* **Assignment**
For every record beneath this instruction, give an exact repetition, omitting images.

Source material below:

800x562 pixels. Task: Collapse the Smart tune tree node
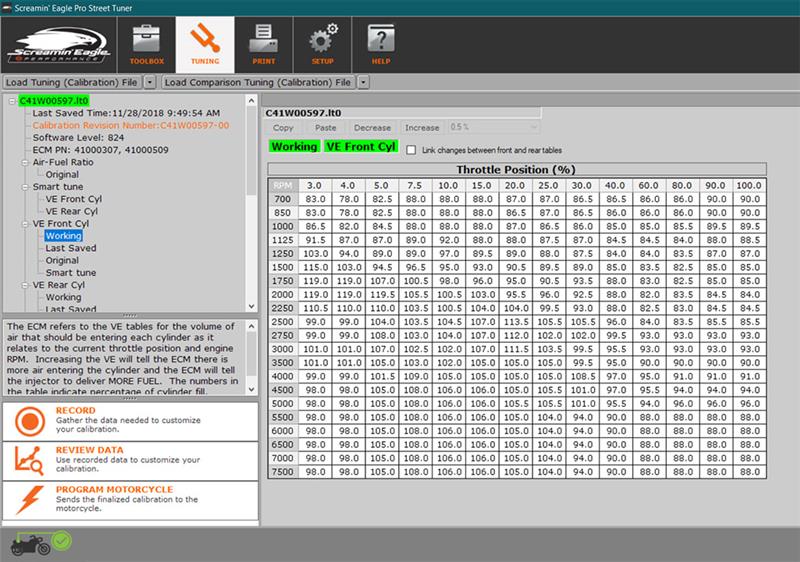23,187
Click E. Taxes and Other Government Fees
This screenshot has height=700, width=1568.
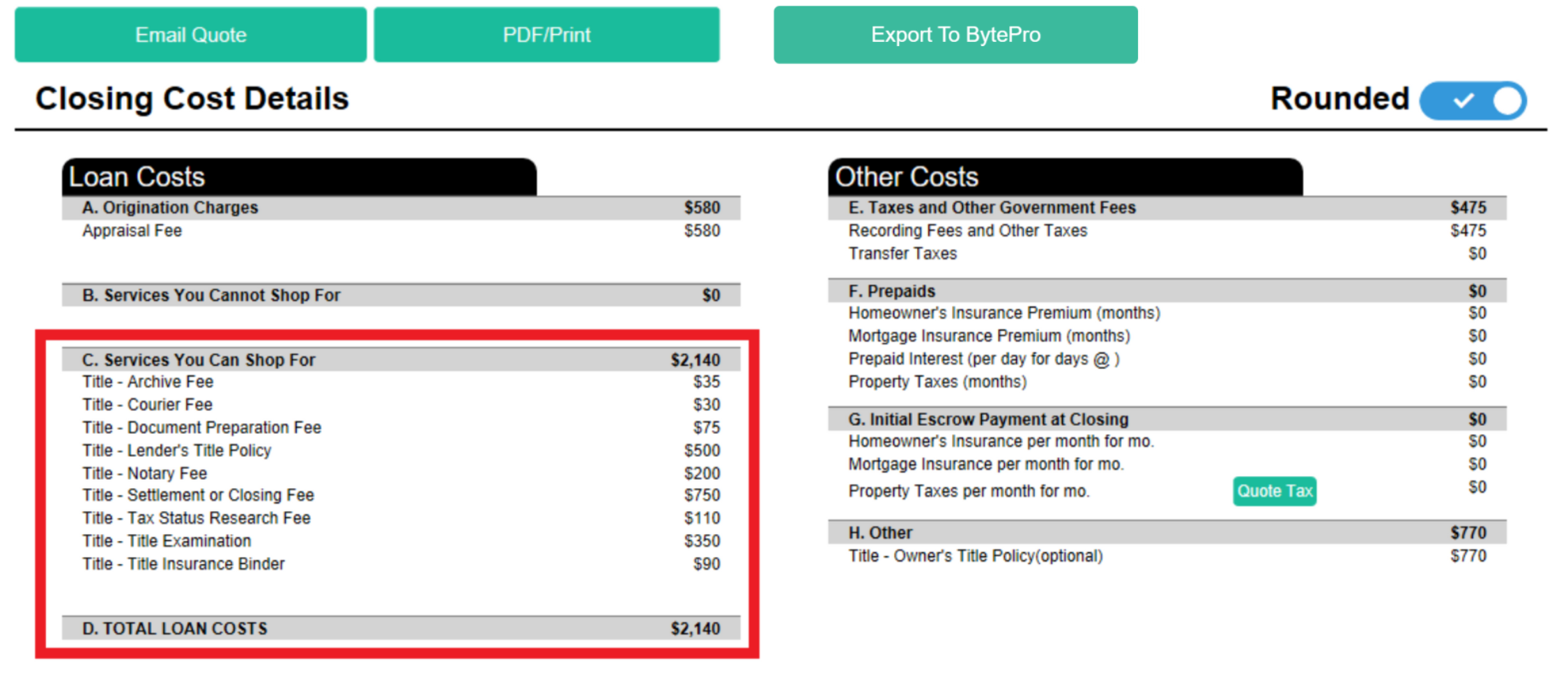pyautogui.click(x=1167, y=208)
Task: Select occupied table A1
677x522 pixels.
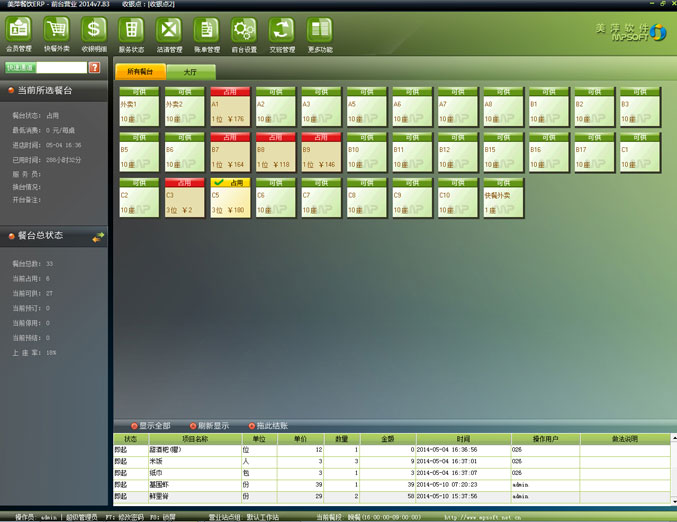Action: 230,107
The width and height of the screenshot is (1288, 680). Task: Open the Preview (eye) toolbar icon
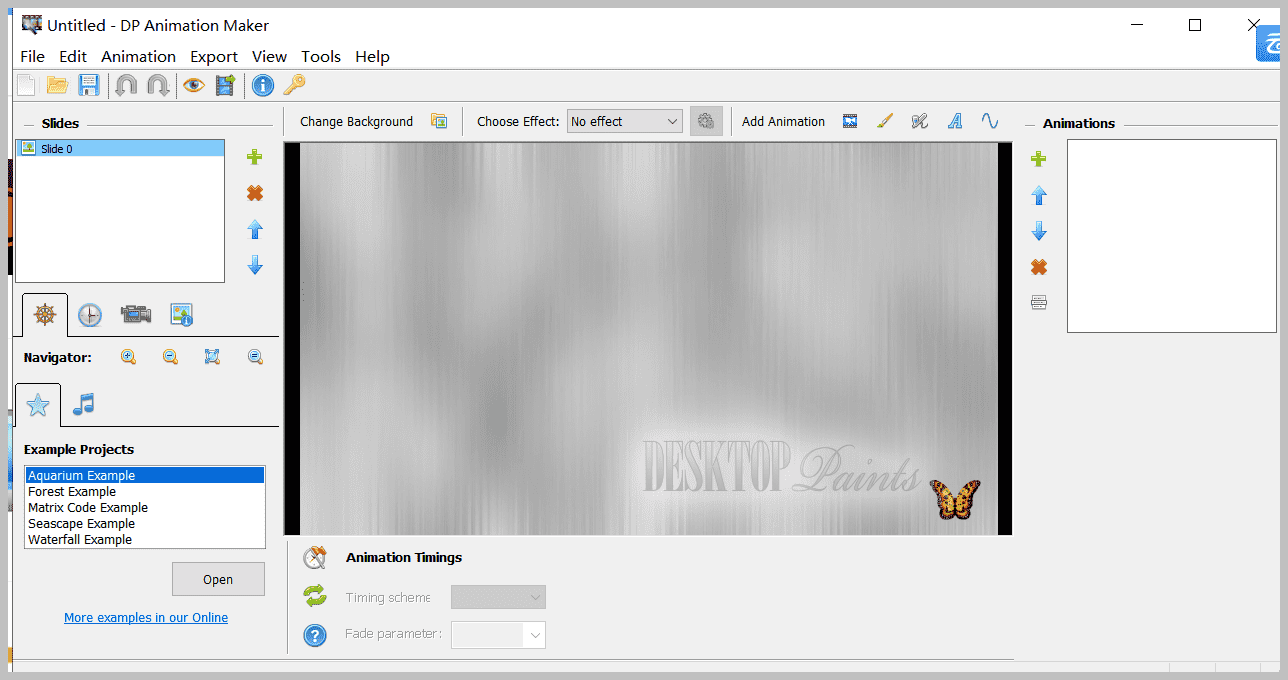pyautogui.click(x=193, y=85)
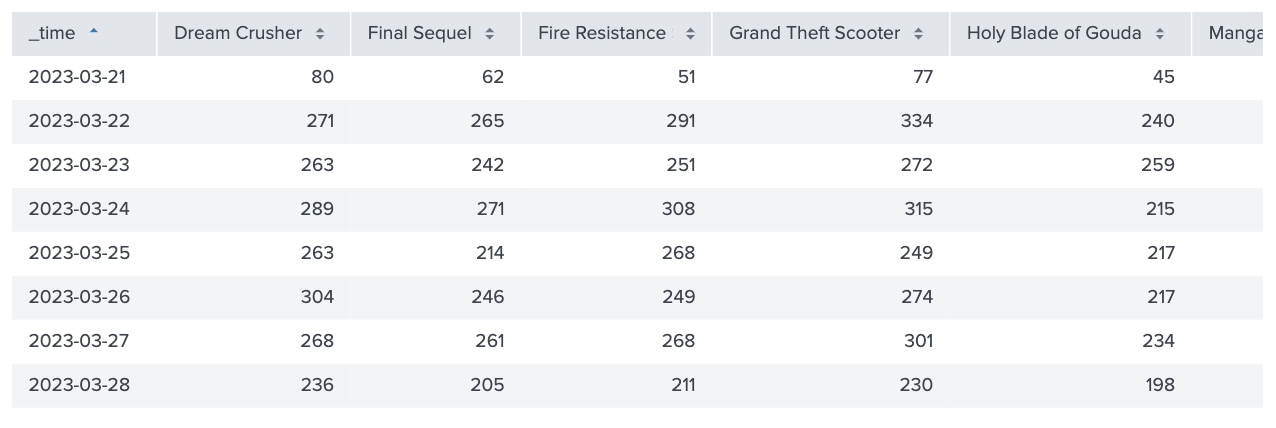Click the partially visible Manga column header
Image resolution: width=1276 pixels, height=428 pixels.
tap(1234, 34)
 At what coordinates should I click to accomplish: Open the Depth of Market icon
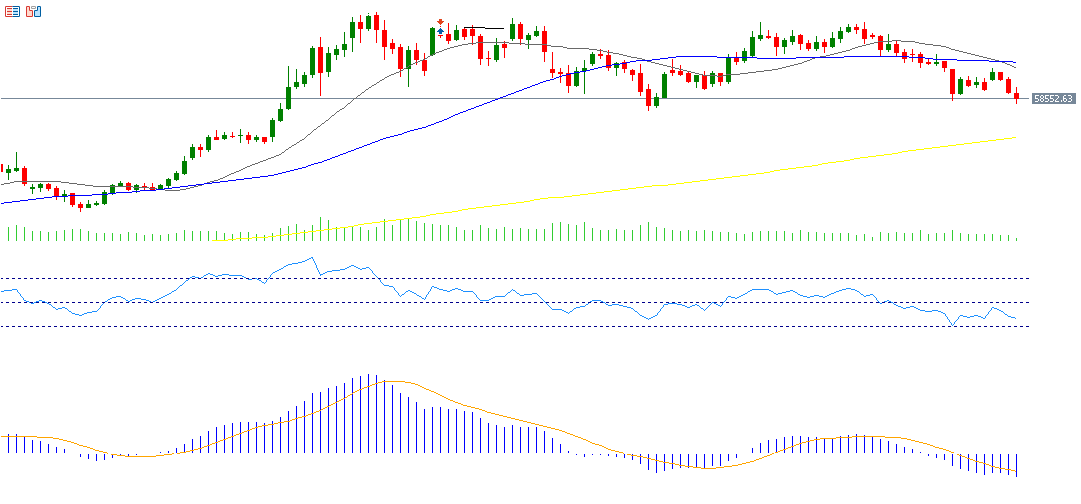coord(34,12)
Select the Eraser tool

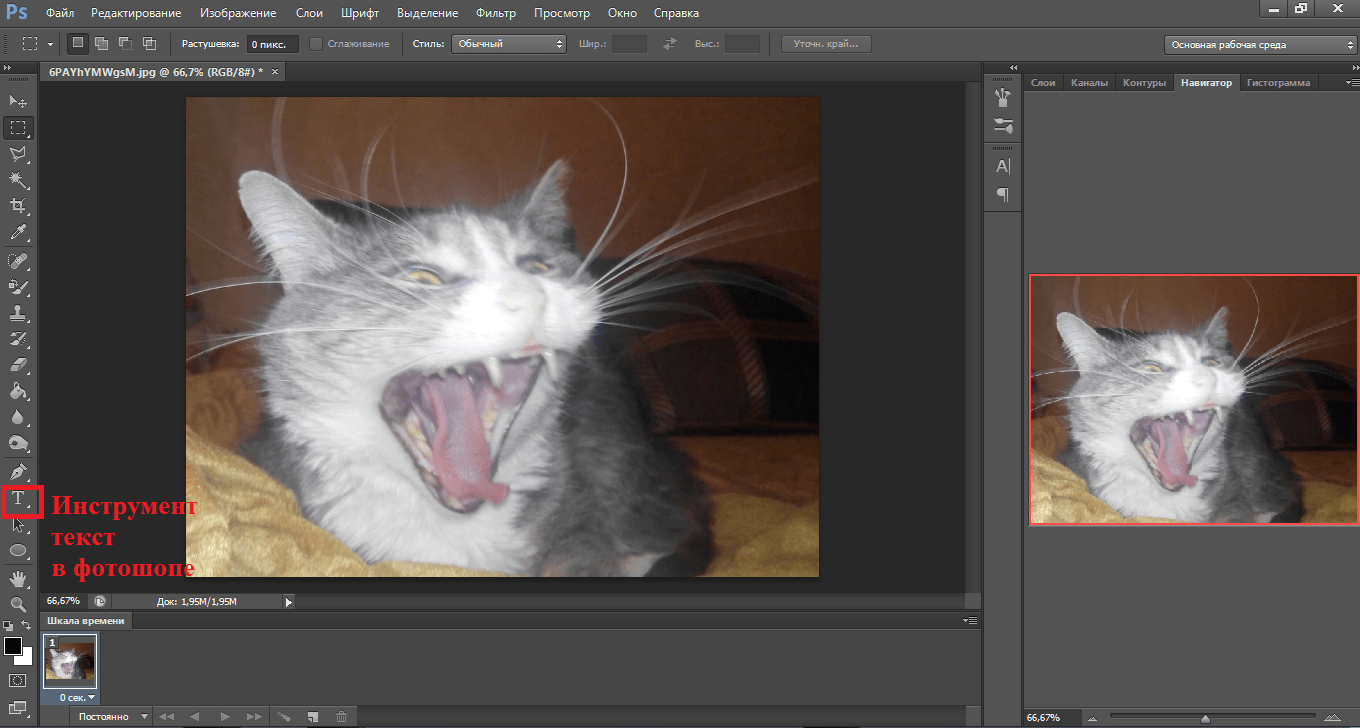pos(18,365)
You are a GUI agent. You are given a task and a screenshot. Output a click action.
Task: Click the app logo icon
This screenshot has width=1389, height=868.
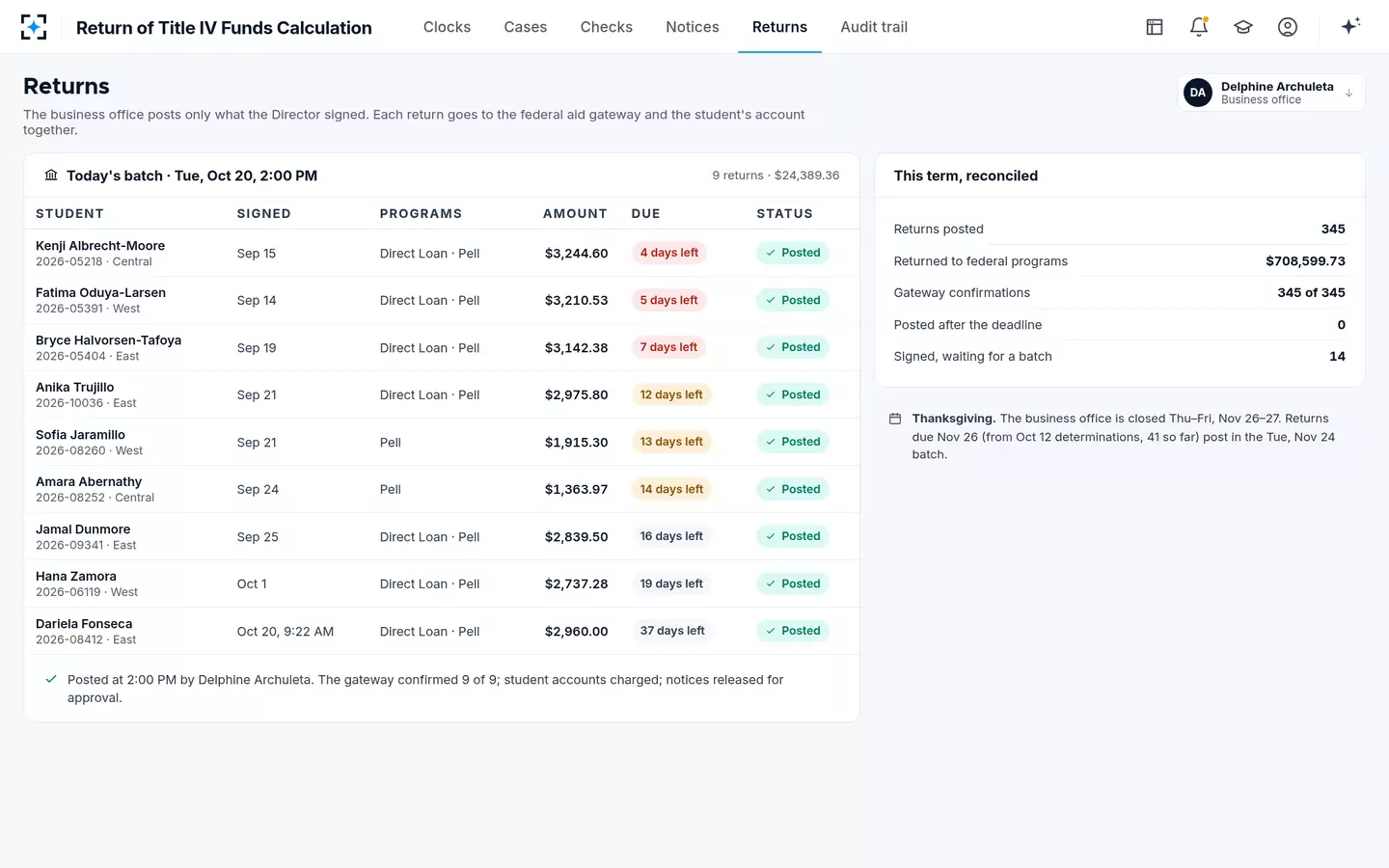point(34,27)
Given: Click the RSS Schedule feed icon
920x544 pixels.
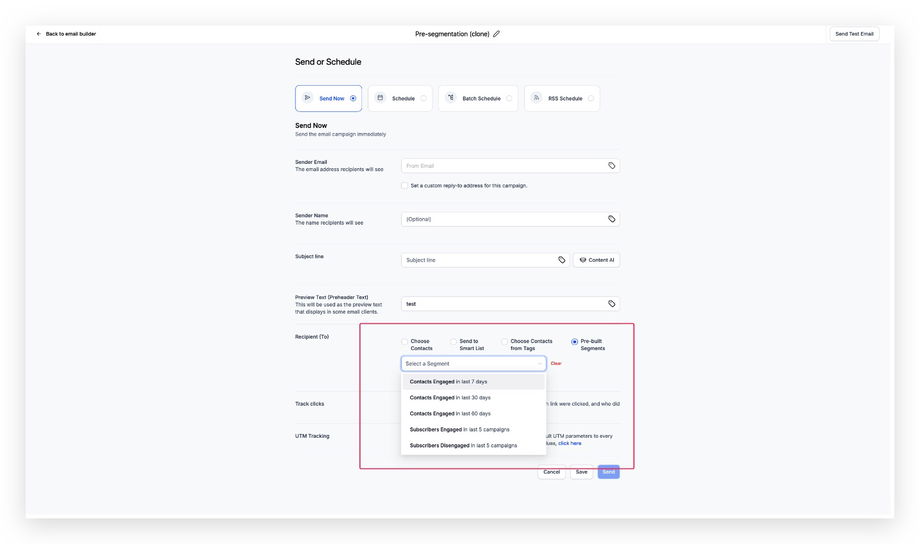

End of Source material.

* **Response area**
800x562 pixels. Task: Collapse the Smart tune tree node
23,187
Click E. Taxes and Other Government Fees
This screenshot has height=700, width=1568.
pyautogui.click(x=1167, y=208)
Task: Select occupied table A1
677x522 pixels.
Action: 230,107
The width and height of the screenshot is (1288, 680). Task: Open the Preview (eye) toolbar icon
pyautogui.click(x=193, y=85)
Click the partially visible Manga column header
Image resolution: width=1276 pixels, height=428 pixels.
tap(1234, 34)
 At what coordinates should I click to accomplish: Open the Depth of Market icon
coord(34,12)
Select the Eraser tool

pos(18,365)
You are a GUI agent. You are given a task and a screenshot. Output a click action.
Task: Click the app logo icon
This screenshot has width=1389, height=868.
point(34,27)
Given: Click the RSS Schedule feed icon
920x544 pixels.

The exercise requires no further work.